What do Halle Berry, Dick Clark, David Crosby, Jay Cutler, Aretha Franklin, Jerry Garcia, Mikhail Gorbachev, Nick Jonas, B.B King, Larry King, Elizabeth Taylor, and Neil Young have in common? They're all famous actors, actresses, musicians, or politicians-and they all had or have diabetes. So, if you're wondering just how you're going to manage all of the tests, medications, injections, diet plans and exercise regimens, it's time to take a look into the lives of the rich and famous.

Press appearances, performances, TV shoots, professional football games, interviews, rock concerts, and treaty negotiations didn't stop the people above from managing their diabetes and going about as normal a life as a famous person can live. So how did they do it?

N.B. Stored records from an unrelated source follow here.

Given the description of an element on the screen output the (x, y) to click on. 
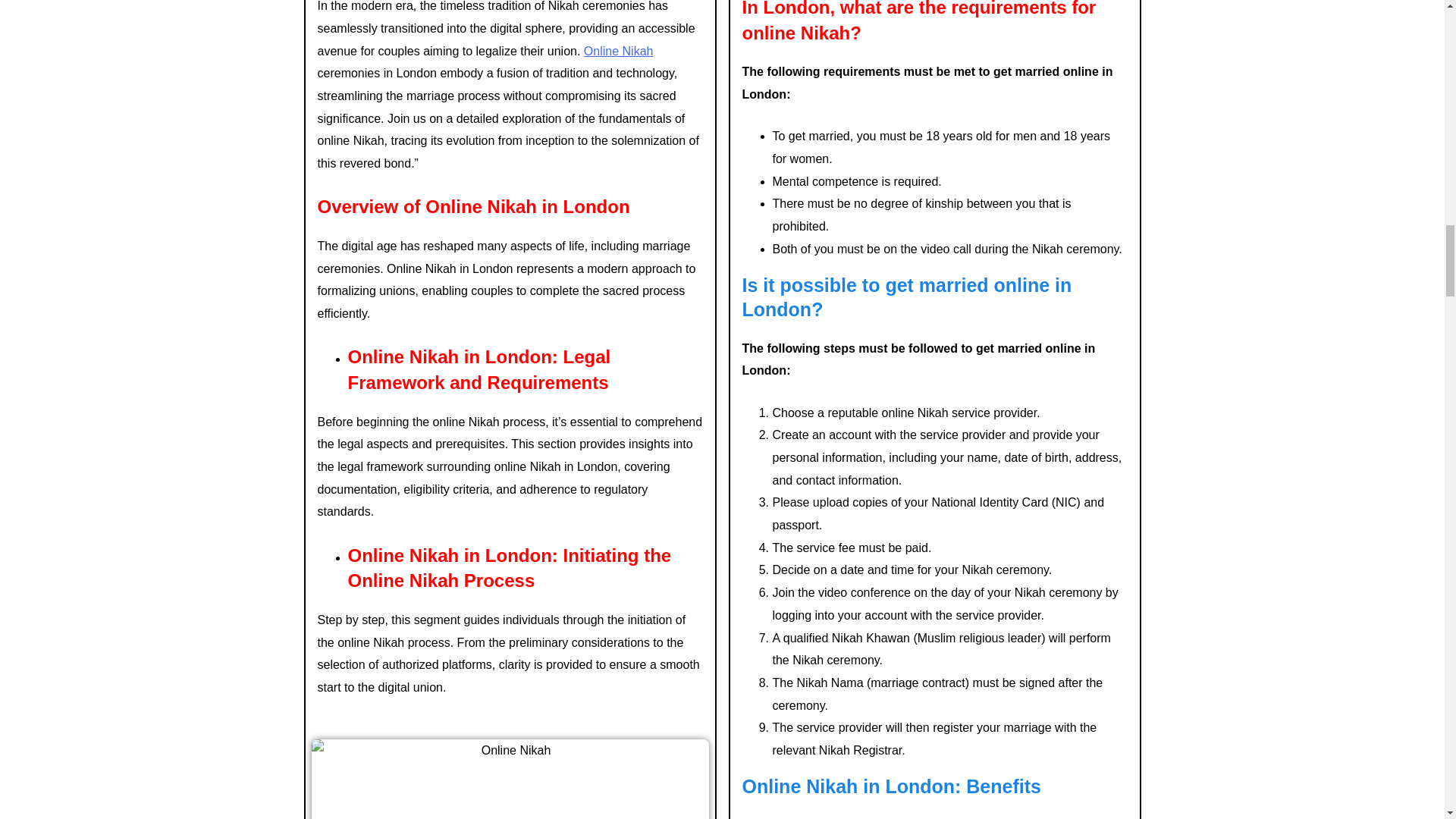
Online Nikah (618, 51)
Given the description of an element on the screen output the (x, y) to click on. 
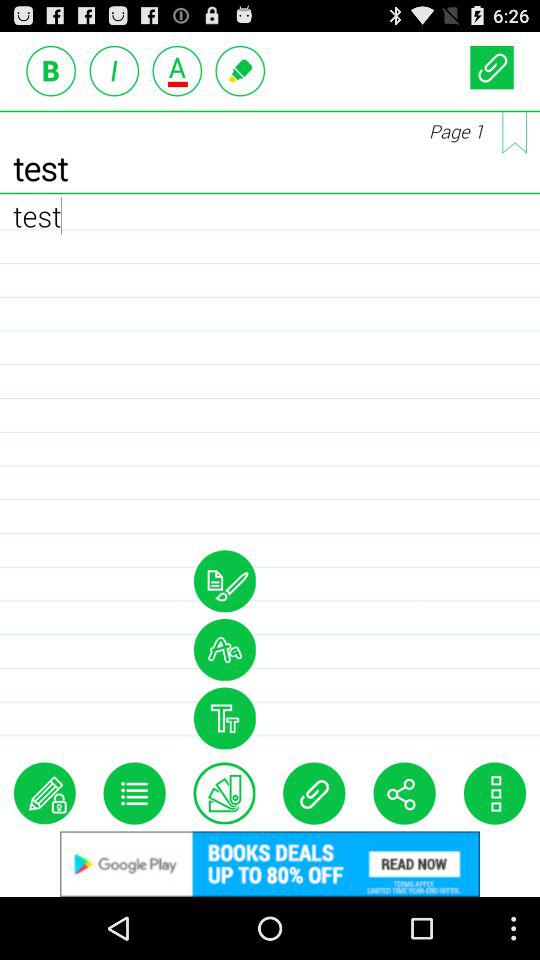
underline the text (177, 70)
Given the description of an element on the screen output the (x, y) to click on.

The first thing to look at is how they enlisted the support of those around them to help manage the disease. Coaches, assistants, and fans surround these people at all times. And so, they realized that while the responsibility lies mainly with them, they do have resources available to help manage things. All of us have family, friends, co-workers and confidantes who want to see us live long, happy lives. Why not ask for their support in placing tight controls around your disease to keep it in check? 

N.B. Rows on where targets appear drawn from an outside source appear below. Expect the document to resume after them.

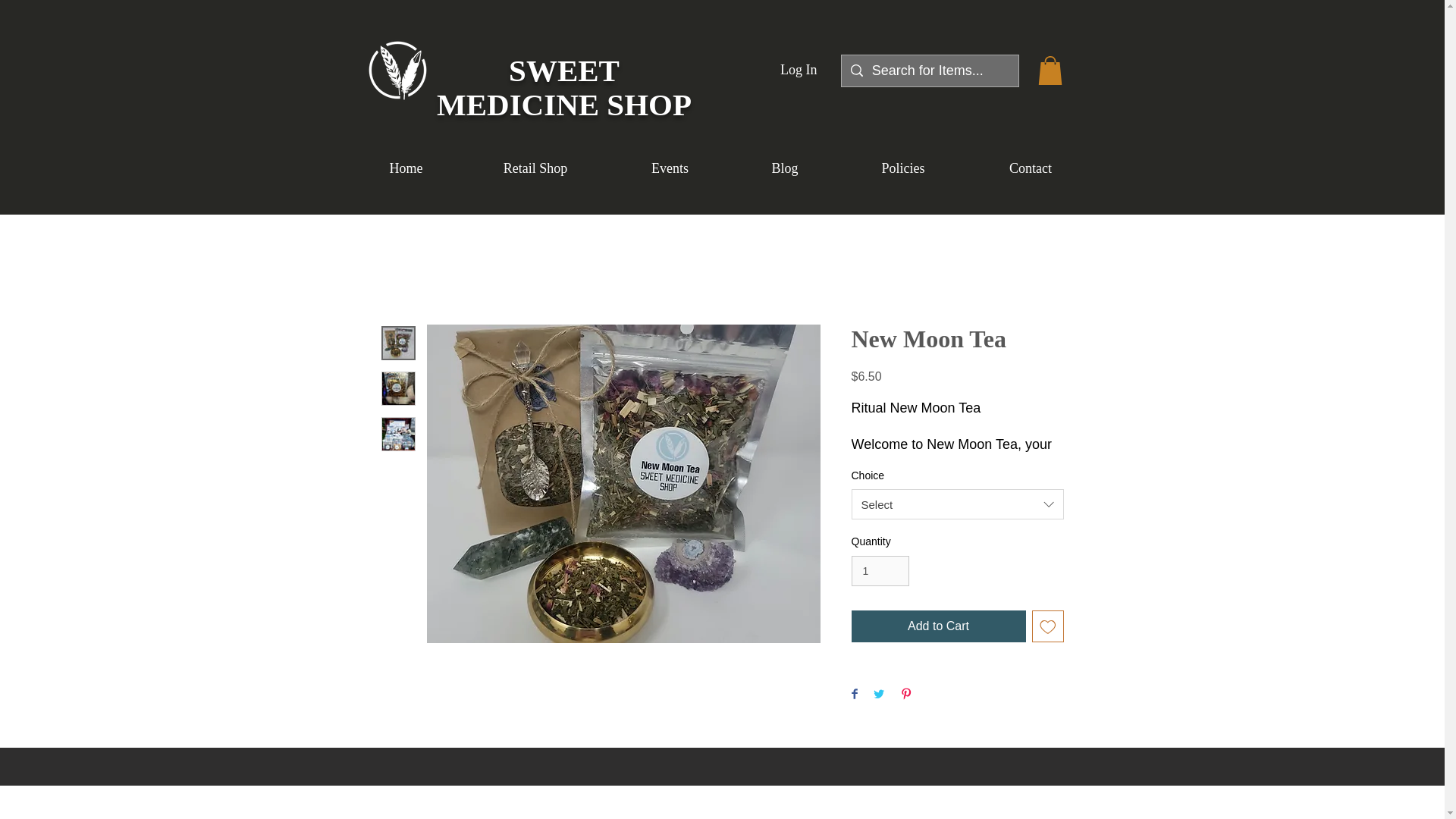
Blog (785, 168)
Contact (1031, 168)
Retail Shop (534, 168)
Events (670, 168)
Log In (799, 70)
Home (405, 168)
Add to Cart (937, 626)
Select (956, 503)
1 (879, 571)
Given the description of an element on the screen output the (x, y) to click on. 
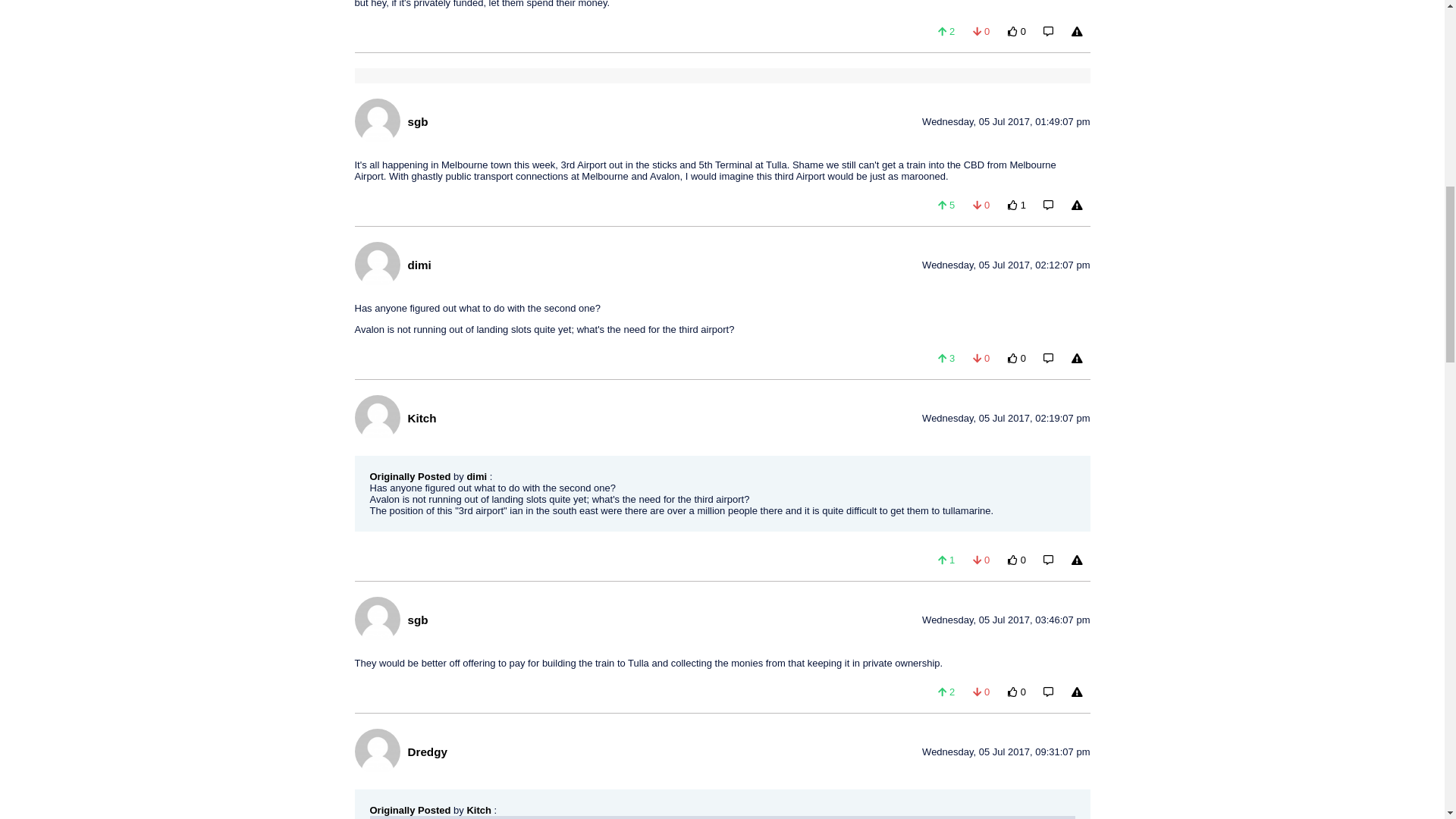
Dislike (981, 31)
Like (946, 204)
Like (946, 31)
Thank MRYJDrake for this helpful post (1016, 31)
Reply with Quote (1048, 31)
sgb (417, 121)
Report this post (1077, 31)
Given the description of an element on the screen output the (x, y) to click on. 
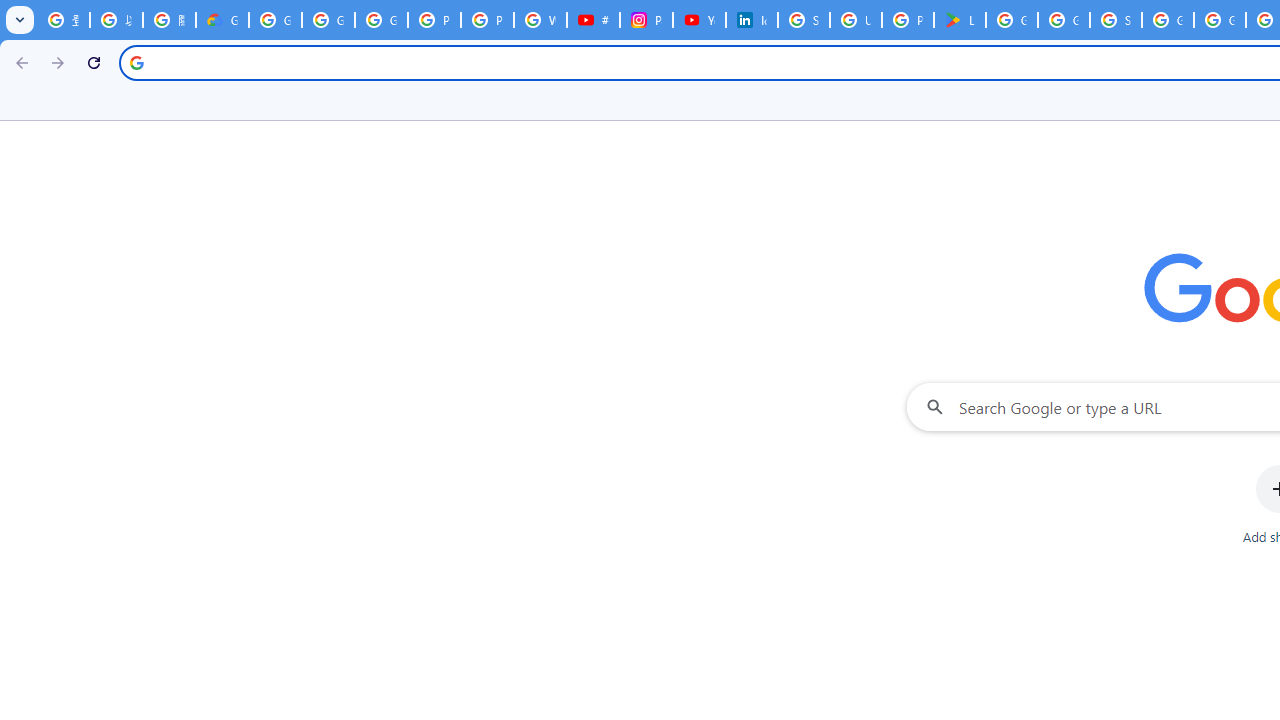
Sign in - Google Accounts (803, 20)
#nbabasketballhighlights - YouTube (593, 20)
YouTube Culture & Trends - On The Rise: Handcam Videos (699, 20)
Forward (57, 62)
System (10, 11)
Identity verification via Persona | LinkedIn Help (751, 20)
Sign in - Google Accounts (1115, 20)
Privacy Help Center - Policies Help (487, 20)
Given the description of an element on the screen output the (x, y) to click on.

Jay Cutler has a special kit that he carries around with him, and when he leaves the field after an offensive possession at the quarterback of the NFL's Denver Broncos, he is met by a trainer to go through the ritual of a blood glucose test.

One of the best examples of how a celebrity has dealt with diagnosis and management is Nick Jonas of the Jonas Brothers Band. As a teenager in a wildly popular teen rock band, Nick was supposed to be on top of the world. Instead he began losing weight, suffering from constant thirst, and having to use the bathroom excessively. Then, a trip to the hospital showed a dangerous blood glucose level of 700. As a teen sensation, he couldn't stay away long and was back onstage in a matter of days. His parents were by his side, though, helping to manage the rigors of testing and insulin injections. 

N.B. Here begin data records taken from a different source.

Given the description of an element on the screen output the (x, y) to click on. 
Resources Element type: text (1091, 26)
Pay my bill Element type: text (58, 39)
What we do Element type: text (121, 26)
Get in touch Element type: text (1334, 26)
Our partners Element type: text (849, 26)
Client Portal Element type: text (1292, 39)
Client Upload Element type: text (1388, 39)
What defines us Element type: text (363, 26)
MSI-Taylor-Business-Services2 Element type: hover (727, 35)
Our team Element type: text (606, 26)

Frustrated by this regimen, he felt like it was too hard to manage; however a solution in the form of an insulin pump came his way. This device made his condition much easier to deal with and even allowed him to enter the carbohydrates from meals into an onboard computer to calculate the amount of insulin he should take. Even with all of the bells and whistles at his disposal, he still checks his blood sugar approximately 10 times a day and realizes that managing his disease is a team effort. 

So, get your team together and stick to a regimen. You can be a rock star in your life, too, if you use the proper tools and take the suggestions of your healthcare team.